+++ Record extracts
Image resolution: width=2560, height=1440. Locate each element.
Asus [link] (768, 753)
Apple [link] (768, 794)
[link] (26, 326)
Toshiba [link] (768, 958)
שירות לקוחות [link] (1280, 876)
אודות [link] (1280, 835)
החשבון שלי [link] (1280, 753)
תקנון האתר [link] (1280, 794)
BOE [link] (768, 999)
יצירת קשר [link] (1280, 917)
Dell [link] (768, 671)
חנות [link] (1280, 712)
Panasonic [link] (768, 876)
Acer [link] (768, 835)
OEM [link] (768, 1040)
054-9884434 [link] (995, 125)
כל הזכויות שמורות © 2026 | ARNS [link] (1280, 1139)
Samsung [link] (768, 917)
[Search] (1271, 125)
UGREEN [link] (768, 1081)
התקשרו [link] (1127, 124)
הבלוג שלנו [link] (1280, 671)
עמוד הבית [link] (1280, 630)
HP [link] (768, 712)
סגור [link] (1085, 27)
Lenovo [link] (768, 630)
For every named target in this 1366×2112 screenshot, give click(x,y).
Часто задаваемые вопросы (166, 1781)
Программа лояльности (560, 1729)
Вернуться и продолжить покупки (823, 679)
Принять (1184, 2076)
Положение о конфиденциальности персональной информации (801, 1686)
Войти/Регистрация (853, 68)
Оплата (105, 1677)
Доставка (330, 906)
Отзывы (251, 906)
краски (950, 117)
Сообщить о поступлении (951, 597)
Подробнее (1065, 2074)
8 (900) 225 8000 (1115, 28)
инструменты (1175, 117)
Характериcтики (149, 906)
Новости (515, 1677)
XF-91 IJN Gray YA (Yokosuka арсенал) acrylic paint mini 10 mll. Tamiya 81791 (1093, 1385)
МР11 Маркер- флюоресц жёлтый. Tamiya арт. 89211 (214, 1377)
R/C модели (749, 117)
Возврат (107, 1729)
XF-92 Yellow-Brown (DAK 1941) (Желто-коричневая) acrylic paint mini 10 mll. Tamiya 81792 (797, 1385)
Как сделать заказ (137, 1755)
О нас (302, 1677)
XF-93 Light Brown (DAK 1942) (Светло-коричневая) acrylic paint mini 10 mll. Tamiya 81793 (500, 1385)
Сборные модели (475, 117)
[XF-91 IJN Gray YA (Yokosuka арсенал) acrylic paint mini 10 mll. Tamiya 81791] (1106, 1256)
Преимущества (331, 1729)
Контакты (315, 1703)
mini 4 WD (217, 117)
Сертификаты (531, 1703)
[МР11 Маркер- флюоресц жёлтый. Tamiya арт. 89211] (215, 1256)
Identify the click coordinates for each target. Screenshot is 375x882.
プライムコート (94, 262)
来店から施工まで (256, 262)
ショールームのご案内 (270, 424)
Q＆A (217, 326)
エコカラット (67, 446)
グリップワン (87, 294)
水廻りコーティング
++++++
Exercise instructions. Among the entries, find every line holding "target" and return it.

Expected answer.
For every named target in this 1366×2112 screenshot, give click(x,y).
Identify the click coordinates for each target. Screenshot is 375x882.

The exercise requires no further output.